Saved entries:

********

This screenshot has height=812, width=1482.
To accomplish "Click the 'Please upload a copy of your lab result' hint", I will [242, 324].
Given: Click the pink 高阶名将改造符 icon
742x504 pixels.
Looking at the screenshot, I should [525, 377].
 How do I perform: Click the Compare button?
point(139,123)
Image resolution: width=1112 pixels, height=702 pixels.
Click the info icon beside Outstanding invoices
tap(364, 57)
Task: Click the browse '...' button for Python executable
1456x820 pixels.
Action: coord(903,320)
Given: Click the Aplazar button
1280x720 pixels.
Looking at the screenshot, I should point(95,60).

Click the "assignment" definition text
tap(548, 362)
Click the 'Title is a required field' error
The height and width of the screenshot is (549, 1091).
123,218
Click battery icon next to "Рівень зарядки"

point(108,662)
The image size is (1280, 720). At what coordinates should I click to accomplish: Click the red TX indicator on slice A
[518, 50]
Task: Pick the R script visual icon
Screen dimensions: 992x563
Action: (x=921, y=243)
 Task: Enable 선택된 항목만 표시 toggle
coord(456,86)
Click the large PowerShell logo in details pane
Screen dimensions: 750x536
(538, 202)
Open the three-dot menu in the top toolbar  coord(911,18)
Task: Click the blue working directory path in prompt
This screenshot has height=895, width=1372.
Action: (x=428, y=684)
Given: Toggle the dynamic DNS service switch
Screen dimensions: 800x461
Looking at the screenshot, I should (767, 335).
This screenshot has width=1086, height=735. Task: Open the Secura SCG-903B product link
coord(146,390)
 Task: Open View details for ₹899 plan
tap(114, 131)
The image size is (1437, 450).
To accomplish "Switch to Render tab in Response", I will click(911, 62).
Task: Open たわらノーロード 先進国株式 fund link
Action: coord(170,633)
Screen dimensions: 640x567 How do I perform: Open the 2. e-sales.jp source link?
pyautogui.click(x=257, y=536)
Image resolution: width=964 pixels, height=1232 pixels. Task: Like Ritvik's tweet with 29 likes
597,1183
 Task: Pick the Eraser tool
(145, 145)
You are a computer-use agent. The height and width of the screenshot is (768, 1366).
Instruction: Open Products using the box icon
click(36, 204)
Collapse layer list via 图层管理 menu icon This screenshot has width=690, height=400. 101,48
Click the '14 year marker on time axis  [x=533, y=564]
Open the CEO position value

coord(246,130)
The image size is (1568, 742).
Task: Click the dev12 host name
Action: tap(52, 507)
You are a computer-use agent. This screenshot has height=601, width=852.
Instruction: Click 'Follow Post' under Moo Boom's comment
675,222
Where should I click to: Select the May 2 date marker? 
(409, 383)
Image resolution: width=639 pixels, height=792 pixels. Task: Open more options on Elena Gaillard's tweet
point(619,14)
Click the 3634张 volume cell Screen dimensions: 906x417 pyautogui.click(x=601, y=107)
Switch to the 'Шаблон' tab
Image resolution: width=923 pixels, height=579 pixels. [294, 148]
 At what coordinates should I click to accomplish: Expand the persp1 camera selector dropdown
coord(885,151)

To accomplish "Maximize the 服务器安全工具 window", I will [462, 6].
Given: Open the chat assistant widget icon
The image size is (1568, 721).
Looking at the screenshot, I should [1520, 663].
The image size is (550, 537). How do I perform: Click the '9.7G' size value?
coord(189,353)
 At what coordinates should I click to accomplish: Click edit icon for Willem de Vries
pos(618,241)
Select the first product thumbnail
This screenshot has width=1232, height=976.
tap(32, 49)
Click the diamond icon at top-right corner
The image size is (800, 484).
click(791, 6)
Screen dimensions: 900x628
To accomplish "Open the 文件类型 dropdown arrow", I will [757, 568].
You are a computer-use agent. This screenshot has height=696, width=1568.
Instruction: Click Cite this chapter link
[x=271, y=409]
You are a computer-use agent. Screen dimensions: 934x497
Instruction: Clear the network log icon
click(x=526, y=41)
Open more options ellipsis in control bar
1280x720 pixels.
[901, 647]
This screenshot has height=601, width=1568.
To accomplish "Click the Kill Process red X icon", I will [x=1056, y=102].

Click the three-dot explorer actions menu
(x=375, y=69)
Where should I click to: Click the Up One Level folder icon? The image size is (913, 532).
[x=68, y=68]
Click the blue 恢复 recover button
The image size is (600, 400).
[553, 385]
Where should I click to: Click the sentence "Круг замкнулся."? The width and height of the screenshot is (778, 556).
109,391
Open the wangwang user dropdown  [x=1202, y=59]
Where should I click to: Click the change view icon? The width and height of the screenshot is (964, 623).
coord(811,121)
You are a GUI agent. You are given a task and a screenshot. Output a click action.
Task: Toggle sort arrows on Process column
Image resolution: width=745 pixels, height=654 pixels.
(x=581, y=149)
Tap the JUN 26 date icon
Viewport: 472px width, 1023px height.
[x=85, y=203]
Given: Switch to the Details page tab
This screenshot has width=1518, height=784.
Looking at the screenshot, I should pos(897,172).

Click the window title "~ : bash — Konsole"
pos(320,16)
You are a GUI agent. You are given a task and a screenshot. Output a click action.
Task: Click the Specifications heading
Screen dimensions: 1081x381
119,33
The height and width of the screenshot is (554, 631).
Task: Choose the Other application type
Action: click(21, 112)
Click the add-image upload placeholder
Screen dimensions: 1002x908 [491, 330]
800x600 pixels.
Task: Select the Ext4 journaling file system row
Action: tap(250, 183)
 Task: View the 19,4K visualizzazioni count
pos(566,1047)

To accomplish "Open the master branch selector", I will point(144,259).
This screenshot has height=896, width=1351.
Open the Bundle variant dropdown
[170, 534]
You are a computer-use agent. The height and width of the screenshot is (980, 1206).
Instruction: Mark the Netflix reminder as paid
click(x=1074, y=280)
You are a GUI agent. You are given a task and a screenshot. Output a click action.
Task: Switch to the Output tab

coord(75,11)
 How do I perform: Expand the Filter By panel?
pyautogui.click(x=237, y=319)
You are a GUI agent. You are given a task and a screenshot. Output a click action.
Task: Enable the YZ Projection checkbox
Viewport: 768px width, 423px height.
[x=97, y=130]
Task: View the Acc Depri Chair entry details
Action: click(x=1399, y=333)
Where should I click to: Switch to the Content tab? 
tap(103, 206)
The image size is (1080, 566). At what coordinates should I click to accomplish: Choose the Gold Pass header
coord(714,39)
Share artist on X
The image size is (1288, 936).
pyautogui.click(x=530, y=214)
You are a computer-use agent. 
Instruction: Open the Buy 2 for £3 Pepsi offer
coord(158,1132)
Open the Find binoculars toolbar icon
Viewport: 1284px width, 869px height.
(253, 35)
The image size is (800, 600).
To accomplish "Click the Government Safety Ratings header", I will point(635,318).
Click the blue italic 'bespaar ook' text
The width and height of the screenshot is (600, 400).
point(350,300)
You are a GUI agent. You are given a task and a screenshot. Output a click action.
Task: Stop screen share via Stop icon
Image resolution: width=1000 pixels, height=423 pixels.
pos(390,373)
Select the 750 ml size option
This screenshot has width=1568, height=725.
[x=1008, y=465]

********

For this task, write out exactly the lines of the entries above, starting at the line with "Image resolution: width=1112" and ending at the line with "Given: Click the Aplazar button", both included, and no others.

### Output below:
Image resolution: width=1112 pixels, height=702 pixels.
Click the info icon beside Outstanding invoices
tap(364, 57)
Task: Click the browse '...' button for Python executable
1456x820 pixels.
Action: coord(903,320)
Given: Click the Aplazar button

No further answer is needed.